MaxCompute

WordCount示例

1.下载MaxCompute客户端工具

1.下载客户端

http://repo.aliyun.com/download/odpscmd/0.29.2/odpscmd_public.zip

2.配置和使用

1).解压缩后,odpscmd 会在用户目录下新建一个名字叫odpscmd 的目录,其中保存了 odpscmd 的配置文件 ~/.odpscmd/odps_config.ini,打开它将看到:

project_name=dataworks_workshop_01

access_id=<accessid>

access_key=<accesskey>

end_point=http://service.odps.aliyun.com/api

tunnel_endpoint=http://dt.odps.aliyun.com

log_view_host=http://logview.odps.aliyun.com

https_check=true

2).在其中填入登录所需要的信息(包括项目名、accessId/Key),保存并退出。

3).在命令行中输入 odpscmd ,回车,将看到这样的提示:

> odpscmd

Aliyun ODPS Command Line Tool

Version 0.29.1

@Copyright 2015 Alibaba Cloud Computing Co., Ltd. All rights reserved.

odps@ proj_name>

4.其中 proj_name 代表你所在的项目名。输入 list tables 可以列出项目下的所有表名。

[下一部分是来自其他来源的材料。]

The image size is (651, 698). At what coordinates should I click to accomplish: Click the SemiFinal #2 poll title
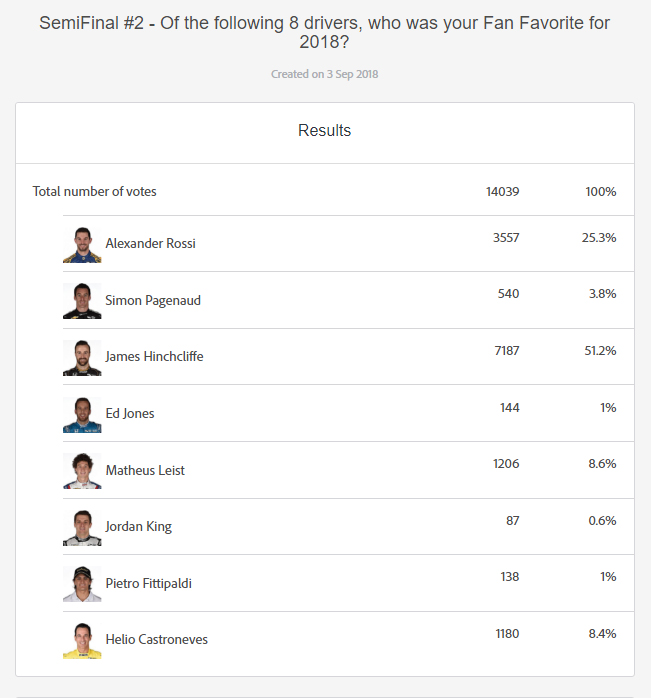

odps@ proj_name>list tables;

this_is_a_user_name:this_is_a_table_name

...

2.数据环境准备

进行odpscmd客户端进行如下操作。

1.创建输入和输出表

create table wc_in_23 (key string, value string);

create table wc_out_23 (key string, cnt bigint);

2. 添加测试资源

----需要替换本机jar包所在的绝对路径

add jar  /Work/Testing/odpscmd_public/lib/mapreduce-examples.jar -f;

3. 使用insert into 插入测试数据

insert into table wc_in_23 select '238',' val_238' ;

或者

insert into wc_in_23 values('hello','maxcompute');

备注,也可以通过tunnel、数据集成等方式从本地或数据库、OSS上导入数据到输入表.

tunnel upload data wc_in;

3.执行测试步骤

在 odpscmd 中执行 WordCount,如下所示:

jar -resources mapreduce-examples.jar com.aliyun.odps.mapred.open.example.WordCount wc_in_23 wc_out_23;

预期结果:

作业成功结束后,输出表 wc_out 中的内容,如下所示:

1. +------------+------------+

2. | key        | cnt        |

3. +------------+------------+

4. | hello      | 1          |

5. | odps       | 1          |

6. +------------+------------+

4.代码示例

    package com.aliyun.odps.mapred.open.example;

    import java.io.IOException;

    import java.util.Iterator;

    import com.aliyun.odps.data.Record;

    import com.aliyun.odps.data.TableInfo;

    import com.aliyun.odps.mapred.JobClient;

    import com.aliyun.odps.mapred.MapperBase;

    import com.aliyun.odps.mapred.ReducerBase;

    import com.aliyun.odps.mapred.TaskContext;

    import com.aliyun.odps.mapred.conf.JobConf;

    import com.aliyun.odps.mapred.utils.InputUtils;

    import com.aliyun.odps.mapred.utils.OutputUtils;

    import com.aliyun.odps.mapred.utils.SchemaUtils;

    public class WordCount {

      public static class TokenizerMapper extends MapperBase {

        private Record word;

        private Record one;

        @Override

        public void setup(TaskContext context) throws IOException {

          word = context.createMapOutputKeyRecord();

          one = context.createMapOutputValueRecord();

          one.set(new Object[] { 1L });

          System.out.println("TaskID:" + context.getTaskID().toString());

        }

        @Override

        public void map(long recordNum, Record record, TaskContext context)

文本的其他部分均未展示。